作業内容:
不眠症についての文章を読み、次の問いに答えよ。
(a) 日本睡眠学会の定義では、症状がどの頻度とどの期間続く場合を「不眠症」と呼ぶか。
(b) 「メラトニン受容体アゴニスト」が登場したのは何年か。
(c) 4つの「不眠症」の定義に当てはまる不眠症人口は、成人の何%に上るといわれているか。

提供された抜粋:
---

◆覚醒をつかさどる神経伝達物質「オレキシン」が快眠へのカギ?
なかなか寝付けない、夜中に何度も起きてしまう、眠ったはずなのにぐっすりと眠った感じがしないなど、生活習慣やストレスなどで、睡眠に関する悩みを持っている人も多い。ただし、すべてが「不眠症」というわけではなく、日中に眠れないことによって、何かしらの弊害が出たときに、治療を要する「不眠症」として扱うことになる。
日本睡眠学会の定義によると、寝つきの悪い「入眠障害」、夜中に目が覚めてしまう「中途覚醒」、きちんと寝ているのに熟睡感が得られない「熟眠障害」、朝早く目が覚めてしまう「早朝覚醒」のいずれかの症状が、週2回以上かつ1か月以上続いて、苦痛を感じたり、仕事などの社会生活に影響が出ているケースを「不眠症」と呼んでいる。
厚生労働省の「睡眠薬の適正使用・休薬ガイドライン」(2014年7月改訂)によれば、日本において、睡眠の質の低下や、なんらかの不眠症状に悩む人は成人の30%以上に上るといわれており、先に挙げた4つの「不眠症」の定義に当てはまる不眠症人口は、成人の6~10%にも上るともいわれている。
不眠症で治療を行うときは、専門医の指導のもと、睡眠衛生指導や薬物療法が行われるが、今まで処方されていた睡眠薬の多くは「GABA受容体アゴニスト」タイプだ。GABAは脳内に広く分布する抑制性の神経伝達物質で、さまざまな神経の活動を抑制することで眠りをもたらす。いわば“脳全体をシャットダウンする”タイプの薬だ。
2010年に登場し、一般でもよく知られるようになったのが「メラトニン受容体アゴニスト」。メラトニンは脳内の体内時計によって分泌が調整されているホルモンで、夕方から分泌が始まり、真夜中に血中濃度が最も高くなり、朝になると分泌が止まる。メラトニンの分泌によって脳の活動は抑制され、分泌から1~2時間で自然な眠気が生じる。「メラトニン受容体アゴニスト」は、メラトニンの受容体に結合して、睡眠や、覚醒のリズムを整える薬だ。

---

提供データ:

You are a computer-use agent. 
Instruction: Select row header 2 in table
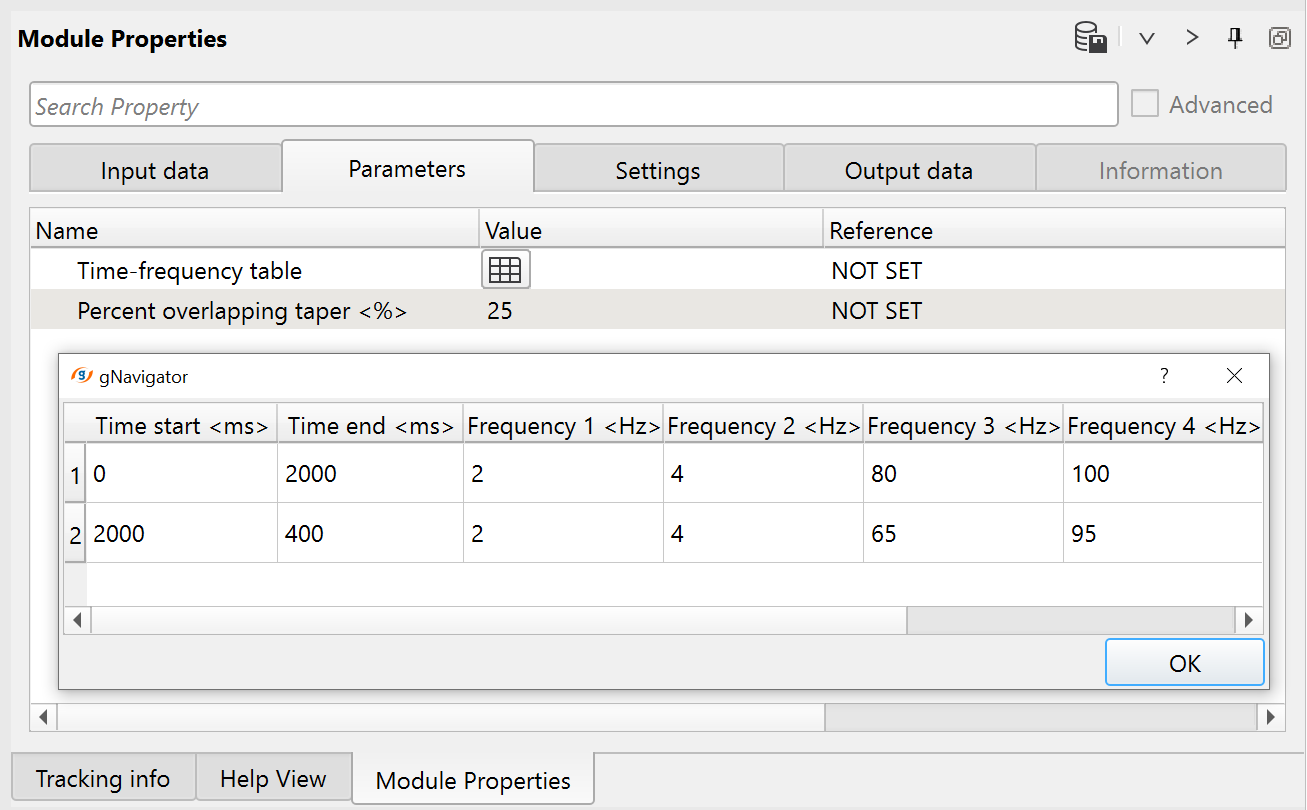75,534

---

解答欄:
(a) 週2回以上かつ1か月以上
(b) 2010年
(c) 6~10%